As Hungary counts down to its first participation in a major tournament for three decades, long-forgotten football fever is back.
The ‘Magical Magyars’ were the best side in the world in the 1950s when Ferenc Puskas and his fabled teammates were in their prime, famously thrashing England 7-1 in 1954.
But when Hungary take on Austria in Bordeaux today, it will be the first time they have taken part in European or World Cup finals since 1986.
At a metro station in downtown Budapest traders selling football jerseys and tournament album stickers report business is brisk.
A nearby sports travel agent that advertises package trips to the match venues in France — “only two seats left!” — says interest has been huge.
“At least 10,000 fans will be in France,” the firm’s head Balazs Kamuti told AFP.
In 1986, Hungary arrived at the World Cup in Mexico as the top-ranked side in Europe, but collapsed 6-0 to the Soviet Union in their opening game, and crashed out in the first round.
“We collected the cards and stickers, and believed we might even win the whole thing,” recalls Gyorgy Szollosi, editor of the Hungarian version of football magazine FourFourTwo, who was nine years old in 1986.

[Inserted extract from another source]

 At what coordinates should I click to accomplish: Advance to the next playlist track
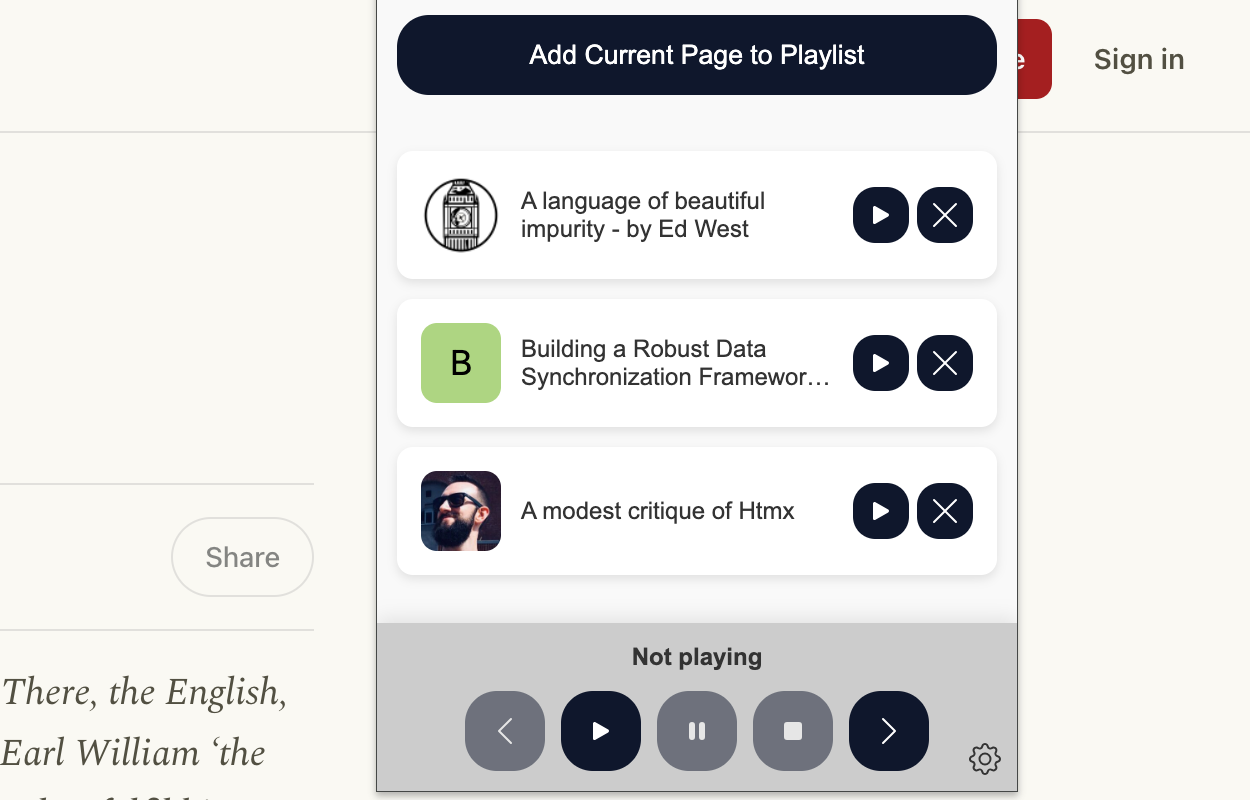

“After the 6-0, TV sets were thrown out of windows, it was devastating,” he told AFP.
Incredibly, the next 14 qualification campaigns for European Championships and World Cups all ended in failure.
“As the years passed, we began wishing we could get beaten 6-0 in a tournament again, just to be involved at all,” Szollosi said.

Race to the bottom
Hungary’s race to the bottom from the heyday of the Magical Magyars is unparalleled in football.

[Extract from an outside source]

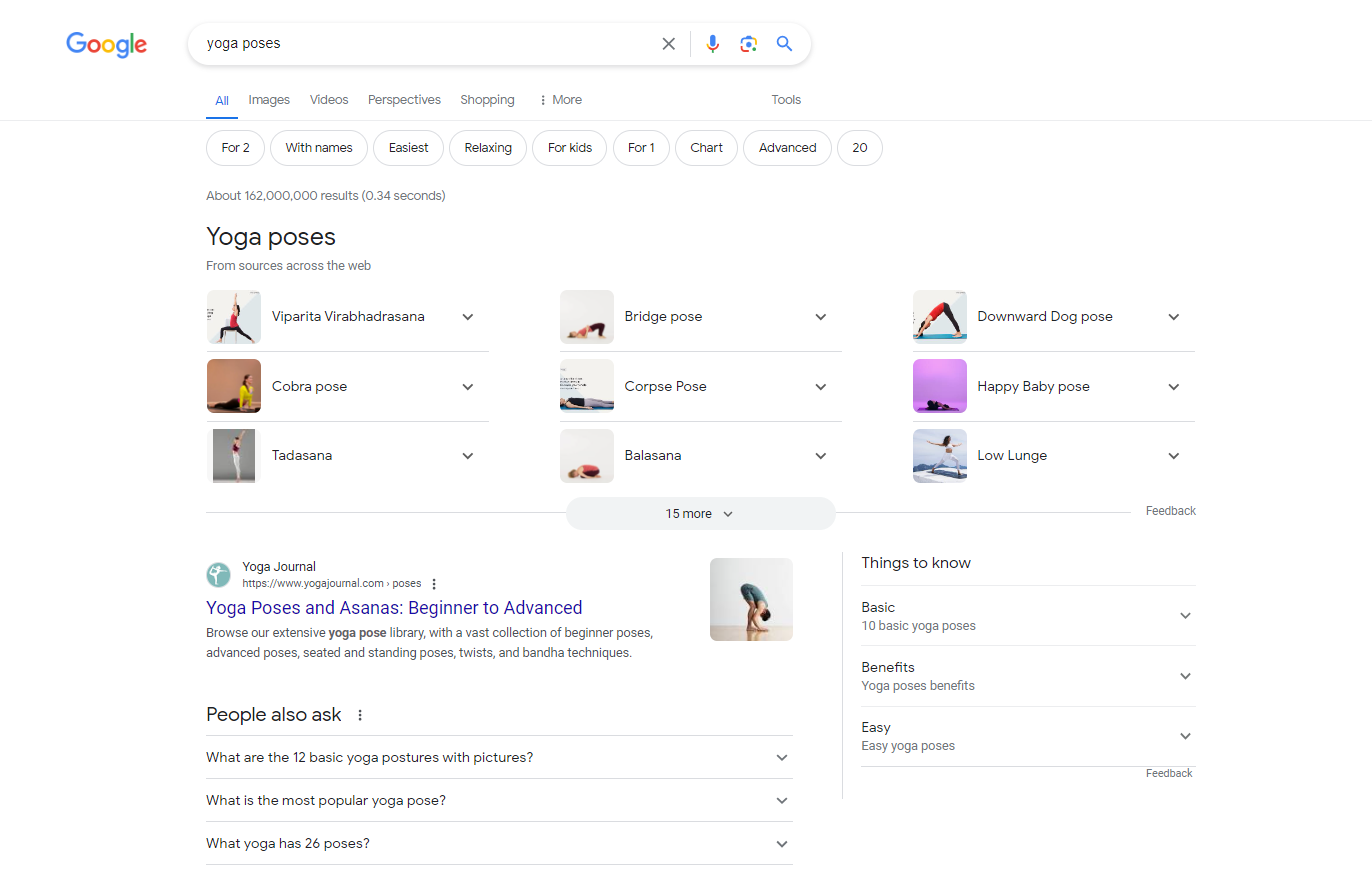Expand the Basic section under Things to know
The image size is (1372, 873).
[1185, 616]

UEFA statistics produced for the organisation’s 50-year-anniversary in 2004 showed Hungary was the only European country whose vital signs of football life — number of players, pitches, clubs, and coaches — fell since 1954.
That year Puskas’s ‘Golden Team’ lost to West Germany in the World Cup final, a shock defeat considered the beginning of the long malaise.
Since then, particularly since the end of communism in 1989, factors including little investment or TV money, decrepit infrastructure, corruption and hooliganism have contributed to the rot.
“Football hasn’t been fashionable for a long time,” said Szollosi.
Attendance figures have dwindled to a trickle, despite reforms led by football-mad Prime Minister Viktor Orban, including a nationwide stadium construction programme, controversially funded mostly from state coffers rather than private funds.

Miracle
Hungary’s German coach Bernd Storck, appointed last year to oversee youth development and then handed the national team job, has predicted it will take at least another 10 years to fix the sport.
Not one to mince words, the 53-year-old has criticised coaching standards and said Hungarians have an in-built “negative” mentality. “It’s a miracle that we qualified,” he told AFP.
Saddled with a squad containing no regular first-teamer in the top European leagues, Storck has blended in young talents like Adam Nagy and Laszlo Kleinheisler. Kleinheisler, a pugnacious redhead, scored the winner on his debut against Norway in the playoffs to earn the long-awaited ticket to France.
“We played good football in the playoffs, we deserve to be in France, we will try our best there,” said Storck.
Solid performances in warm-up games against Croatia and Ivory Coast suggest Hungary will be no pushovers, but, unlike in 1986, expectations are being kept in check.
Up against Portugal, Austria and Iceland in Group F, Storck acknowledges Hungary are “outsiders”, but says that “everything is possible for third place” — and four third-placed teams qualify for the last 16 this year.

‘Phenomenal experience’
How the team gets on in France may be less important than being there at all however, said Jeno Sipos of the Hungarian Football Federation. “Hopefully kids will be inspired to run about not just in Ronaldo or Messi jerseys, but in Hungarian ones too,” he told AFP.
Many of the fans at the Ivory Coast warm-up on May 20 weren’t even born in 1986.
“I’ve never experienced this before, it’s phenomenal,” Gyozo Szabo, 27, said. “As long as there is no huge failure in France, more kids will nag their parents to let them play football, and parents will let them go, football can become cool again,” Szollosi, of FourFourTwo, said.